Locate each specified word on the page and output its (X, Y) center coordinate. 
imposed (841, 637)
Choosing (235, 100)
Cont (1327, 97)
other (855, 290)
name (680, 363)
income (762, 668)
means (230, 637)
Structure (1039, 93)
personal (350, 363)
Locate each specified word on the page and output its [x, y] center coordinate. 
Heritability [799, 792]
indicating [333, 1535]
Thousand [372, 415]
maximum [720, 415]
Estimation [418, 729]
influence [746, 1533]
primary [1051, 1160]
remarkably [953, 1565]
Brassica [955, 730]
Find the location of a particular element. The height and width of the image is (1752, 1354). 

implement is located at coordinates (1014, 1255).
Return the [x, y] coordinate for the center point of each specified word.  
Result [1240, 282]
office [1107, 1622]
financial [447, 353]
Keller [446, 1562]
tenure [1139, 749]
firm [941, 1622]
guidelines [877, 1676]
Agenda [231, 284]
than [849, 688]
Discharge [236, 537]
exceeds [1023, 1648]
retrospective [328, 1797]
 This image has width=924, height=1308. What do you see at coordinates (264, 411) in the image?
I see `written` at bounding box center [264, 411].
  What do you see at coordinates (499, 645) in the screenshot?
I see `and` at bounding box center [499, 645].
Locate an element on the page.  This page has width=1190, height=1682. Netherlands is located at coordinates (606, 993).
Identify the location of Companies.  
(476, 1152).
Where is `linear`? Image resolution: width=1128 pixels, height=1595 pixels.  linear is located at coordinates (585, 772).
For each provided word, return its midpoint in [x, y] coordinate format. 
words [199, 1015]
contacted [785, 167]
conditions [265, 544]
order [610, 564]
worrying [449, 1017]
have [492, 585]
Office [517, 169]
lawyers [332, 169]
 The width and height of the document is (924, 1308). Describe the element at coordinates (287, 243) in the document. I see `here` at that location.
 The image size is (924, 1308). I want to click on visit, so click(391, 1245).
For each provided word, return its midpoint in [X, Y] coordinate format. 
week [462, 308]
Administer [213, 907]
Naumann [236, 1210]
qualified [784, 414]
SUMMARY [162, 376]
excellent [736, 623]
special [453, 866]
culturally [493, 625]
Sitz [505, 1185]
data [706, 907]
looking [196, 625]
# # # # # # #
Do this —
Rewrite the part of the items that opens with the line containing "lawyers [332, 169]" and closes with the last line of the items, changing "midpoint" to "center point" and leaving everything else as it is.

Solution below —
lawyers [332, 169]
 The width and height of the document is (924, 1308). Describe the element at coordinates (287, 243) in the document. I see `here` at that location.
 The image size is (924, 1308). I want to click on visit, so click(391, 1245).
For each provided word, return its center point in [X, Y] coordinate format. 
week [462, 308]
Administer [213, 907]
Naumann [236, 1210]
qualified [784, 414]
SUMMARY [162, 376]
excellent [736, 623]
special [453, 866]
culturally [493, 625]
Sitz [505, 1185]
data [706, 907]
looking [196, 625]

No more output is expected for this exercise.